Sybil Van Antwerp, a cantankerous but exceedingly well-mannered septuagenarian, is the titular correspondent in Evans’ debut novel. Sybil has retired from a beloved job as chief clerk to a judge with whom she had previously been in private legal practice. She is the divorced mother of two living adult children and one who died when he was 8. She is a reader of novels, a gardener, and a keen observer of human nature. But the most distinguishing thing about Sybil is her lifelong practice of letter writing. As advancing vision problems threaten Sybil’s carefully constructed way of life—in which letters take the place of personal contact and engagement—she must reckon with unaddressed issues from her past that threaten the house of cards (letters, really) she has built around herself. Sybil’s relationships are gradually revealed in the series of letters sent to and received from, among others, her brother, sister-in-law, children, former work associates, and, intriguingly, literary icons including Joan Didion and Larry McMurtry.
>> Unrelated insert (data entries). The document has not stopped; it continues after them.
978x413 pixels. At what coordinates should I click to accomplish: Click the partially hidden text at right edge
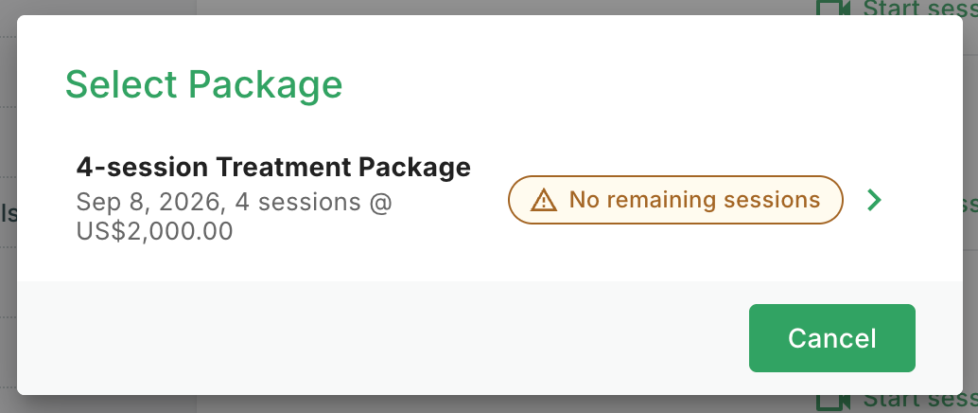(970, 203)
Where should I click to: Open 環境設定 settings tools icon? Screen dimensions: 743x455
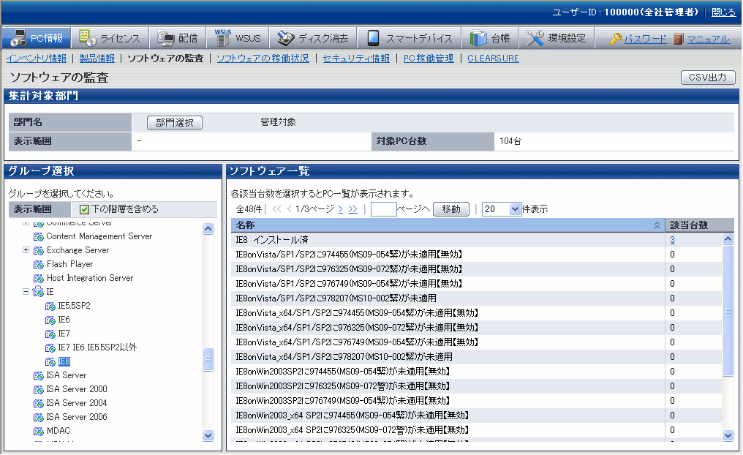pos(535,38)
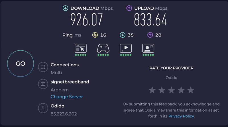The image size is (228, 127).
Task: Click the download arrow icon beside DOWNLOAD
Action: pos(66,8)
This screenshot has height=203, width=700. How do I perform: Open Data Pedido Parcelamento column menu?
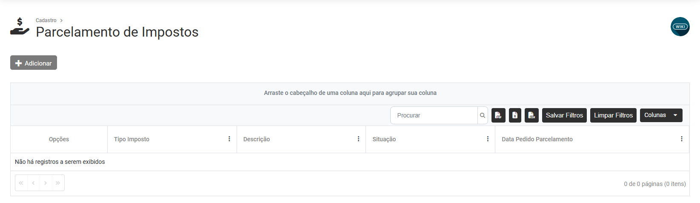(681, 139)
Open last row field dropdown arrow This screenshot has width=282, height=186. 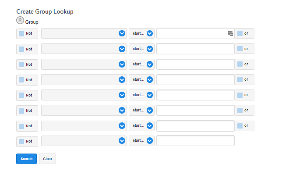tap(122, 141)
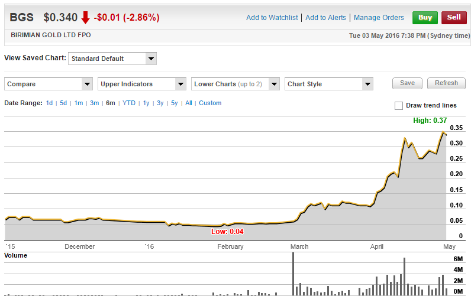This screenshot has width=471, height=299.
Task: Open Add to Watchlist link
Action: (273, 18)
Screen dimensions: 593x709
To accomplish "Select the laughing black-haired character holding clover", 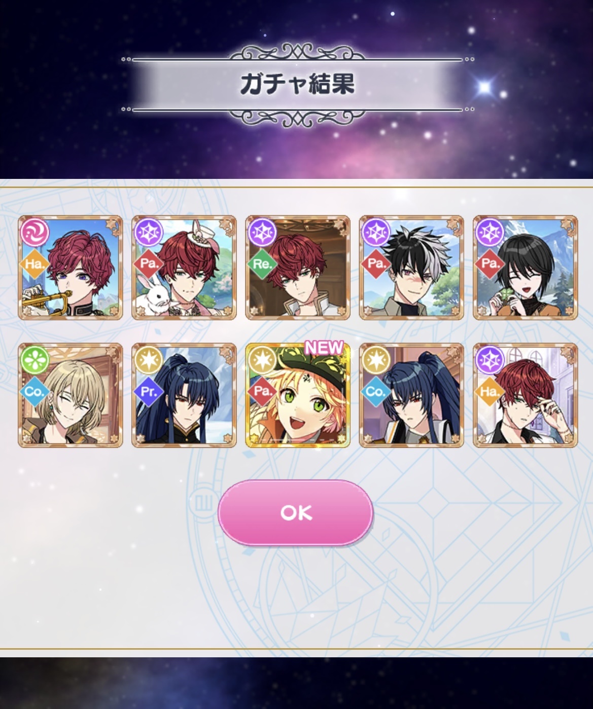I will click(x=525, y=268).
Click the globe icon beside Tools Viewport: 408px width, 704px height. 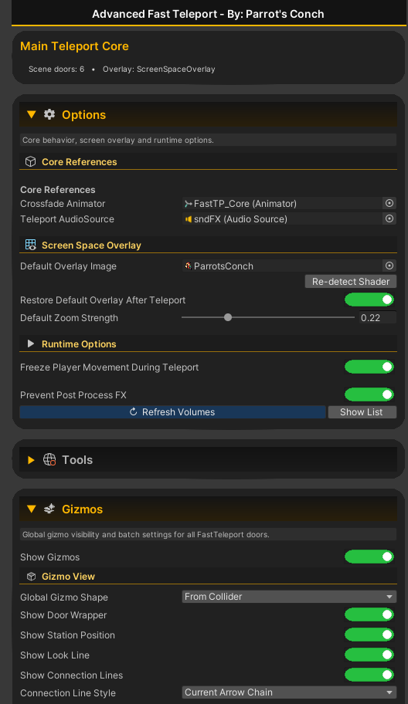pyautogui.click(x=49, y=459)
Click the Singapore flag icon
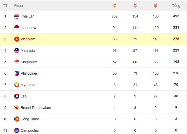 coord(17,62)
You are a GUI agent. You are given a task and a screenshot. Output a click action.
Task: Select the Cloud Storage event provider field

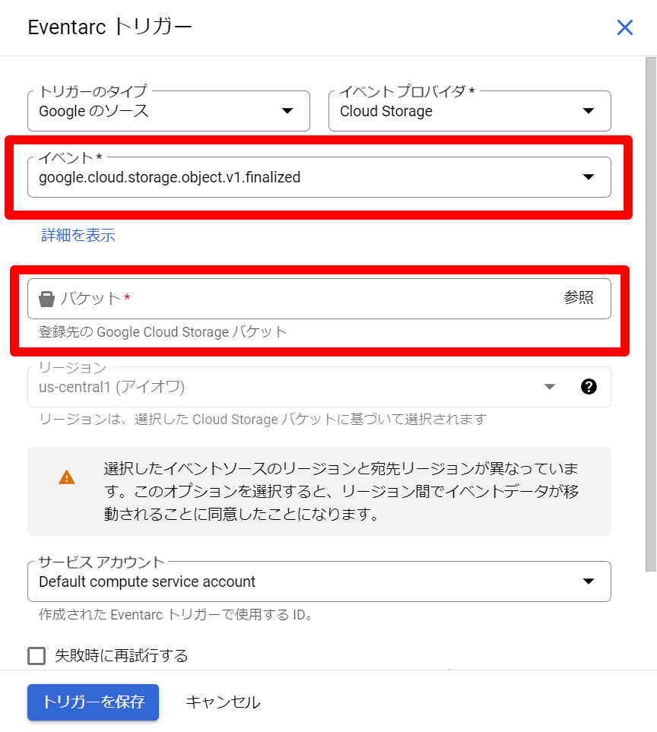tap(456, 111)
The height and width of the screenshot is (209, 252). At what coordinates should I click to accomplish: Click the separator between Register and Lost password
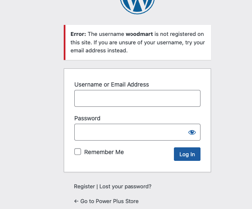coord(97,187)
Perhaps most affecting is the series of missives Sybil writes but never mails to a shadowy figure from her past. Thoughtful musings on the value and immortal quality of letters and the written word populate one of Sybil’s notes to a young correspondent while other messages are laugh-out-loud funny, tinged with her characteristic blunt tartness. Evans has created a brusque and quirky yet endearing main character with no shortage of opinions and advice for others but who fails to excavate the knotty difficulties of her own life. As Sybil grows into a delayed self-awareness, her letters serve as a chronicle of fitful growth.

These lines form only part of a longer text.